Wieskamp admitted he puts a little too much pressure on himself sometimes. It’s understandable. He’s Iowa’s second-leading scorer at 14.9 points per game. But it’s a battle he needs to fight, and win, going forward. The second half Thursday may have been a big step in that direction.

Fredrick 'fairly close' to returning, but why take chances?

Fredrick, a freshman, is Iowa’s third-leading scorer at 10.7 points per game. So naturally, the team wants him back as soon as possible.

But McCaffery is being cautious with the ankle injury, reasoning that if Fredrick isn’t ready to play a full game, there’s no need to hustle him into the lineup.

On Thursday, Fredrick worked up a sweat in the morning to see if he was ready to compete in a Big Ten game. The decision was that he was not. He didn’t even go through warmups with his teammates in the evening.

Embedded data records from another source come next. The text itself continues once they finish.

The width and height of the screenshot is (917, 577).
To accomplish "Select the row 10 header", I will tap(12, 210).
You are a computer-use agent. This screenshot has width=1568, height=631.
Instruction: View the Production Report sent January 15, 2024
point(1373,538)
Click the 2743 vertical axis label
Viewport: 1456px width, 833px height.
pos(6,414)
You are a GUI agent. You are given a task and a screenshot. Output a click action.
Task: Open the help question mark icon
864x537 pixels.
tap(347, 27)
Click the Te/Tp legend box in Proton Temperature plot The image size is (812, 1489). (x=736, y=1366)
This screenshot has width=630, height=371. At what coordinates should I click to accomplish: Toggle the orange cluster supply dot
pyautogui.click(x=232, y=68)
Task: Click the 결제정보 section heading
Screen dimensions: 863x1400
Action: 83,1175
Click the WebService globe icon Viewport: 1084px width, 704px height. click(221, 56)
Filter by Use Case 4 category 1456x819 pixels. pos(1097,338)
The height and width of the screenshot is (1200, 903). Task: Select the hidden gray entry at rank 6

“We need him for the long term. We’re not going to try to steal one game and see if we can get 15 minutes out of him. There’s no way he could have played 35 minutes, so there’s no sense putting him out there,” McCaffery said. “(The ankle is) still black and blue.”

And that made that decision pretty black and white. Iowa has four days between games, with a matchup at Michigan State at 6 p.m. Tuesday. Those are the teams tied for third in the league.  

If Fredrick can go, it will be a big boost for the visiting team. If not, it needs to be the Evelyn and Pemsl show again for Iowa's Resilient Seven.